Once the line containing "Expand the 큰고니 donation entry chevron" has been copied, stop; copy every line before it exactly, beginning with the first line of the material below.

####################

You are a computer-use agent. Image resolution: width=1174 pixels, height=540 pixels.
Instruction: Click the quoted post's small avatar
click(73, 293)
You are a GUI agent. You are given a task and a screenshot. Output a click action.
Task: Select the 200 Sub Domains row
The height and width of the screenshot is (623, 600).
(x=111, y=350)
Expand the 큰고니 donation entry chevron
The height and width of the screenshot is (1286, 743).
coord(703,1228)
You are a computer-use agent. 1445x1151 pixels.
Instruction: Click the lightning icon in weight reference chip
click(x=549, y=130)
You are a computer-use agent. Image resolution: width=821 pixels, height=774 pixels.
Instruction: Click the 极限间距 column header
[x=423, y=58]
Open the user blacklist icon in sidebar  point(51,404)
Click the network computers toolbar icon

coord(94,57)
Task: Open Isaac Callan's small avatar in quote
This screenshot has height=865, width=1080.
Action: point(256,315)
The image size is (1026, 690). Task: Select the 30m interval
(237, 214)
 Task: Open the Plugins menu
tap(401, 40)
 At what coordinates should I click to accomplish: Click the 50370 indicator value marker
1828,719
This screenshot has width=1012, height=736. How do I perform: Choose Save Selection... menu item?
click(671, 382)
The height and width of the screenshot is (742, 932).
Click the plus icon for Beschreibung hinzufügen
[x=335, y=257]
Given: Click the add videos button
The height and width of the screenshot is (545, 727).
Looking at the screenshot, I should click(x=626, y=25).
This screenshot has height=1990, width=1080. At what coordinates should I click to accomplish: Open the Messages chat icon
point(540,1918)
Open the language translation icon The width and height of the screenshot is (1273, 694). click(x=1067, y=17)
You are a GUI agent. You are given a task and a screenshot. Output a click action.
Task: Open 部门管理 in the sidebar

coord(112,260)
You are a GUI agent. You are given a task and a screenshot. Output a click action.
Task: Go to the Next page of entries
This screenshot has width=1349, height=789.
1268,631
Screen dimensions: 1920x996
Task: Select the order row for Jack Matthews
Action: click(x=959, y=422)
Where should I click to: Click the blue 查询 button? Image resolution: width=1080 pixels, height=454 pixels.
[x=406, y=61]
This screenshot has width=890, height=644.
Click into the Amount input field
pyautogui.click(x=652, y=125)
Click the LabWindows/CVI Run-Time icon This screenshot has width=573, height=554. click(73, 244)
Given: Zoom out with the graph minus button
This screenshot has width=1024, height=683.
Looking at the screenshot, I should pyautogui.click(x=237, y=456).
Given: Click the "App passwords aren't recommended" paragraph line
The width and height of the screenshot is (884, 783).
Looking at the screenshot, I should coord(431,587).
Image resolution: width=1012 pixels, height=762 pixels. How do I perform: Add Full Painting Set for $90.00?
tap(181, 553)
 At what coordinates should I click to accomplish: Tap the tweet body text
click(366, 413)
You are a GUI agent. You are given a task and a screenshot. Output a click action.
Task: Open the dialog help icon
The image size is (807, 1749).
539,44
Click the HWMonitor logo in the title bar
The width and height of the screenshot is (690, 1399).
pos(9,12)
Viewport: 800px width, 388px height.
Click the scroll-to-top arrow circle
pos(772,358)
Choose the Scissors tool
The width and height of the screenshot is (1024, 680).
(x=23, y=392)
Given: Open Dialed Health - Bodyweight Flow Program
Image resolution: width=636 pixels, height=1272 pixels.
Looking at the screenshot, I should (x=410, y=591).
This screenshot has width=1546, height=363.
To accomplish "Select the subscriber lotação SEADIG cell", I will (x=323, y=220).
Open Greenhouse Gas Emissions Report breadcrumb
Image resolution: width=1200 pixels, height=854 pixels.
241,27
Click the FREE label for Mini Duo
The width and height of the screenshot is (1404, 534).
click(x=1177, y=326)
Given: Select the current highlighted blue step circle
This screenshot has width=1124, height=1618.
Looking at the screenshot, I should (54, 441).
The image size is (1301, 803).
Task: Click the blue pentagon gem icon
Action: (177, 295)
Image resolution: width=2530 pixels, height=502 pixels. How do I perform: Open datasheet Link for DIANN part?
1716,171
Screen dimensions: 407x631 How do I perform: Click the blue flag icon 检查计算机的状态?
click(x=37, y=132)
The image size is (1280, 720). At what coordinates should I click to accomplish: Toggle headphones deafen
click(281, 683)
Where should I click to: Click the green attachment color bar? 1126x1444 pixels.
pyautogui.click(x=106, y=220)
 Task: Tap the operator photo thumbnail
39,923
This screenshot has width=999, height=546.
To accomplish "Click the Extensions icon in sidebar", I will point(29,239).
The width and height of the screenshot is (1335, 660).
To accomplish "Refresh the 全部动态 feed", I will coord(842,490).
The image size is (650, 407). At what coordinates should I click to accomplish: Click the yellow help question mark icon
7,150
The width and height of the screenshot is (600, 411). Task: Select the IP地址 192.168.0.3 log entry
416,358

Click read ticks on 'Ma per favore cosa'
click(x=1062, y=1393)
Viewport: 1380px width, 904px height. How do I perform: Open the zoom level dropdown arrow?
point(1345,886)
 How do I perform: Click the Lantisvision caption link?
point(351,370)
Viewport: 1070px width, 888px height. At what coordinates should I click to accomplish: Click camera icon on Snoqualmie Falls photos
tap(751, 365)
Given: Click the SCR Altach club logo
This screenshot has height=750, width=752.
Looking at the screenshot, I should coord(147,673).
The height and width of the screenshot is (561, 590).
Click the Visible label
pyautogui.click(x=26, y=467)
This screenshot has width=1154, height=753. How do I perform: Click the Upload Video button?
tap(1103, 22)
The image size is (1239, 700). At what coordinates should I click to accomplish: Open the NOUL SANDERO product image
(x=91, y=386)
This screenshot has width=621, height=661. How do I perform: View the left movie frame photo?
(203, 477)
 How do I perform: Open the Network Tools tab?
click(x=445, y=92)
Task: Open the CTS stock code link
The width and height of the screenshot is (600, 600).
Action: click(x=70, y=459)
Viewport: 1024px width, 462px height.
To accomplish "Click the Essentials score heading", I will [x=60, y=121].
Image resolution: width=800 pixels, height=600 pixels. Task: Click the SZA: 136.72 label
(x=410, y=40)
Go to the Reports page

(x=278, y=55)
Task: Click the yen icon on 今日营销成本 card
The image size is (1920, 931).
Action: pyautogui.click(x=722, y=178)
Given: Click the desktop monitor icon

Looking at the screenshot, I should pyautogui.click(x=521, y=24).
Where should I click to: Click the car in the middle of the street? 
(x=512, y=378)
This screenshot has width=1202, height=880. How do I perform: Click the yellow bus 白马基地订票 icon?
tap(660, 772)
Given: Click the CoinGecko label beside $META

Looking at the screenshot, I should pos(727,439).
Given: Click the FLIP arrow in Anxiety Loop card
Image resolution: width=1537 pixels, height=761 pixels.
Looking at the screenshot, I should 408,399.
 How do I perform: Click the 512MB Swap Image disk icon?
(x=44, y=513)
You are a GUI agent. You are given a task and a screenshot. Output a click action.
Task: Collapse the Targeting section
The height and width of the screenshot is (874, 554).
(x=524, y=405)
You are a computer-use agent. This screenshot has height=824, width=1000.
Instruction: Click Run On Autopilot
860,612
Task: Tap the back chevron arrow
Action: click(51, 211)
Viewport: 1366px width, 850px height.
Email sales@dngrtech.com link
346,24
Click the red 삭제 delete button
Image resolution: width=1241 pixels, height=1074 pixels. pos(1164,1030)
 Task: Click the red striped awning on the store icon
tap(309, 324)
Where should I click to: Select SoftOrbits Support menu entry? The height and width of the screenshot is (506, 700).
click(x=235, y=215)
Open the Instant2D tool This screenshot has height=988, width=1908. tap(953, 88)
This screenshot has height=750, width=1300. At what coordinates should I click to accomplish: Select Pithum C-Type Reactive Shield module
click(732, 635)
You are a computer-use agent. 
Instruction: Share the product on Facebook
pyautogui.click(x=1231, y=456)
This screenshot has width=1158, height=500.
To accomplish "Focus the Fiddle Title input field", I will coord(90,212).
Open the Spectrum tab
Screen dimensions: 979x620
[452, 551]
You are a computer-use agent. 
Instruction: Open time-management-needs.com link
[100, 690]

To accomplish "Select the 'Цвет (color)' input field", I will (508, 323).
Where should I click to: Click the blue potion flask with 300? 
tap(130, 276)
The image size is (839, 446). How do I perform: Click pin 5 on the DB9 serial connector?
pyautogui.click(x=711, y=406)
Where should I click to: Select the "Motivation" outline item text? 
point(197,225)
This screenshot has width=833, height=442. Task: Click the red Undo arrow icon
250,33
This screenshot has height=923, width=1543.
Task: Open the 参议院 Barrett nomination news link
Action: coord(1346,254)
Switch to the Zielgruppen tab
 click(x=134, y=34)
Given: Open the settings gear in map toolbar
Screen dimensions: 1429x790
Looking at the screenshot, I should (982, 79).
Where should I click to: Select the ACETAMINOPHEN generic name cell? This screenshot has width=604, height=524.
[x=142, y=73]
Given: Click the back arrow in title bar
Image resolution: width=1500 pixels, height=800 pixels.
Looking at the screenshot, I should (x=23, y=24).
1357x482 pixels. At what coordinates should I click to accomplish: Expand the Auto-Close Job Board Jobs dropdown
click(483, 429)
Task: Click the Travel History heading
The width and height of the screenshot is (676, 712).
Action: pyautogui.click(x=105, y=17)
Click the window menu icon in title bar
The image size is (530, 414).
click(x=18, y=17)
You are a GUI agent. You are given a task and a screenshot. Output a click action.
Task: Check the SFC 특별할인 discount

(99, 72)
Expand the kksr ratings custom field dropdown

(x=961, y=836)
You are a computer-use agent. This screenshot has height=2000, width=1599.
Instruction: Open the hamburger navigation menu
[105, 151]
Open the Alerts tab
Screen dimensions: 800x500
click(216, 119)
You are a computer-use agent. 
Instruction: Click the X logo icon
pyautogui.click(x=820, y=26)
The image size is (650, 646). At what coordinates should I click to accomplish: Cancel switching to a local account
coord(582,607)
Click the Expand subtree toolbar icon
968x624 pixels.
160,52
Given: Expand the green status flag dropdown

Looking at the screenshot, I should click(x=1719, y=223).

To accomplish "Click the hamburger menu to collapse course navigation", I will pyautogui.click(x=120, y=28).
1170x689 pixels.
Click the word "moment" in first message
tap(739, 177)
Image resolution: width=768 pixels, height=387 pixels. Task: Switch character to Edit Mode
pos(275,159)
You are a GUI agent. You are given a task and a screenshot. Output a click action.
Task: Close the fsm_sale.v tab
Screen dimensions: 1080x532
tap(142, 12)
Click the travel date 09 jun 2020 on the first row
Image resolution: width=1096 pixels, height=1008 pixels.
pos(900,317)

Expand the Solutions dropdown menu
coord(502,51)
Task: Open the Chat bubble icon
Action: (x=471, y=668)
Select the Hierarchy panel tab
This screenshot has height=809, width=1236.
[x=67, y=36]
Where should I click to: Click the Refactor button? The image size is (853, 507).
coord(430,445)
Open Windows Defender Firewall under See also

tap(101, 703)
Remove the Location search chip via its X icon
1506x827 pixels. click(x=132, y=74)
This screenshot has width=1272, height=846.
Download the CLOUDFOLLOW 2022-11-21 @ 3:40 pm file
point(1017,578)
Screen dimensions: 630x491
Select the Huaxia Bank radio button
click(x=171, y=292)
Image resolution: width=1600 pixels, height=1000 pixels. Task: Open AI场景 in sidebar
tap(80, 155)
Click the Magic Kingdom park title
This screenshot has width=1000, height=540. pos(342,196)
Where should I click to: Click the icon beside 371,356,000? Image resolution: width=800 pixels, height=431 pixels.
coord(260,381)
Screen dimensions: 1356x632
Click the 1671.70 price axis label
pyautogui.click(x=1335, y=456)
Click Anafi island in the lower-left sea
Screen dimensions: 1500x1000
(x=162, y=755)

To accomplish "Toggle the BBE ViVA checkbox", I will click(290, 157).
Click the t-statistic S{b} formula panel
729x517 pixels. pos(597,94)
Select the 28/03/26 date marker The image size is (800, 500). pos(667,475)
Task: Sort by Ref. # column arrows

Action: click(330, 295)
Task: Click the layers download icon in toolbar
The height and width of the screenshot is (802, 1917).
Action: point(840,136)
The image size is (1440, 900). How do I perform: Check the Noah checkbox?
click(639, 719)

####################

THE ANSWER -
You are a computer-use agent. Image resolution: width=1174 pixels, height=540 pixels.
Instruction: Click the quoted post's small avatar
click(73, 293)
You are a GUI agent. You are given a task and a screenshot. Output a click action.
Task: Select the 200 Sub Domains row
The height and width of the screenshot is (623, 600).
(x=111, y=350)
Expand the 큰고니 donation entry chevron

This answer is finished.